In December, Pyongyang had defied United Nations’ sanctions by launching a satellite that was seen as a thinly disguised test of ballistic missile technology.
With President Obama scheduled to give his State of the Union address on Tuesday night, it remains unclear what recourse the United States has to address the situation.
The director of the Comprehensive Test Ban Treaty Organization, the Vienna-based U.N. agency that monitors nuclear tests, said that if confirmed the North Korea explosion “would constitute a clear threat to international peace and security.”
North Korea’s acknowledgement of the test came hours after sensors had detected an artificial earthquake inside North Korea. South Korea reacted by calling for an emergency meeting of the Security Council, which was expected to convene Tuesday morning in New York, but it was not clear what new measures the council might take that would dissuade North Korea from its nuclear program. Past sanctions have neither dismantled the North Korean nuclear program nor curbed the country’s behavior.

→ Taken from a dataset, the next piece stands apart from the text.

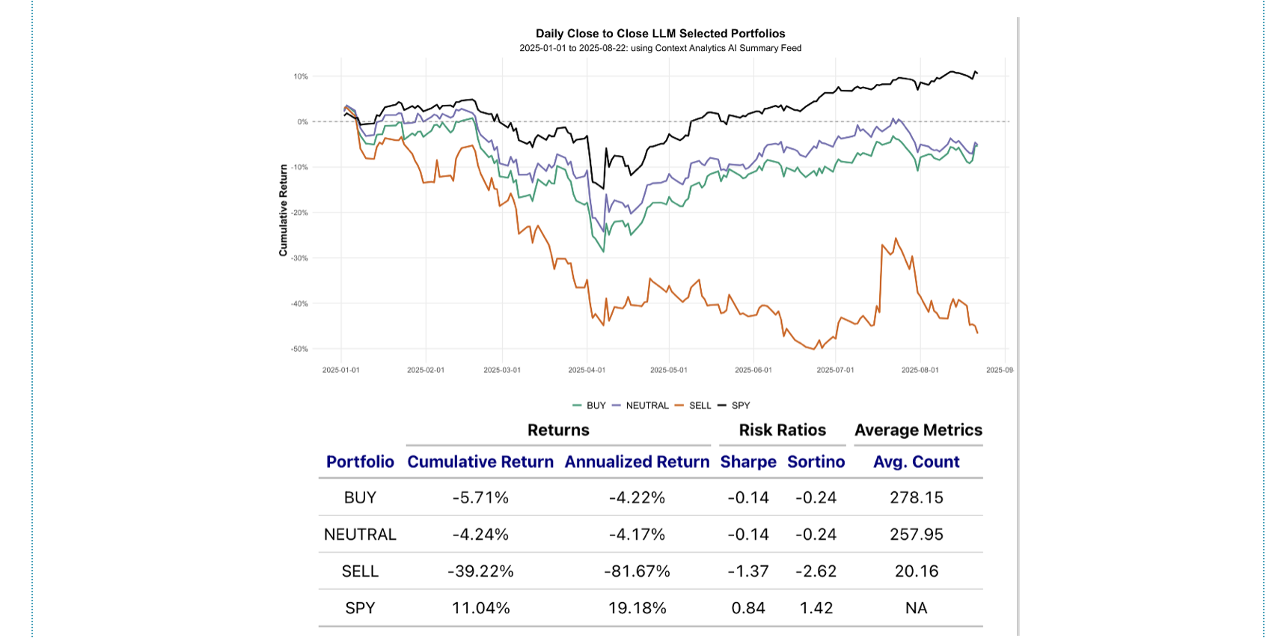Select the SELL cumulative return -39.22% cell
This screenshot has height=638, width=1272.
click(x=480, y=571)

U.S. and international officials were cautious in their initial reaction to the test reports, with the Office of the Director of National Intelligence in Washington, which oversees U.S. intelligence agencies, saying that it was “aware of a seismic event with explosive characteristics in North Korea and we are evaluating all relevant information."
But James Acton, a physicist and nuclear weapons expert with the Carnegie Endowment for International Peace, a policy institute in Washington, said that there was “very little doubt in my mind that this was a nuclear explosion” and the office of U.N. Secretary General Ban Ki-moon issued a statement referring to the event as an “underground nuclear weapon test” – the third by North Korea since 2006.
“The Secretary-General is gravely concerned about the negative impact of this deeply destabilizing act on regional stability as well as the global efforts for nuclear non-proliferation,” the statement said. “He once again urges the DPRK” – North Korea – “to reverse course and work towards de-nuclearization of the Korean peninsula.”
Based on seismic date from the U.S. Geological Survey, which estimated the tremor caused by the explosion at 5.1 on the Richter scale, Acton said the blast’s yield was between three and 10 kilotons but added that the South Korean government had produced a preliminary estimate of six to seven kilotons. One kiloton is the equivalent of 1,000 metric tons of TNT. The atomic bomb dropped by the United States on the Japanese city of Nagasaki on Aug. 9, 1945, had a yield of 21 kilotons.
Two key questions about the suspected blast will be what kind of device was used and whether North Korean scientists have been able to produce sufficient amounts of highly-enriched uranium from a facility that the secretive Stalinist regime only revealed in 2010.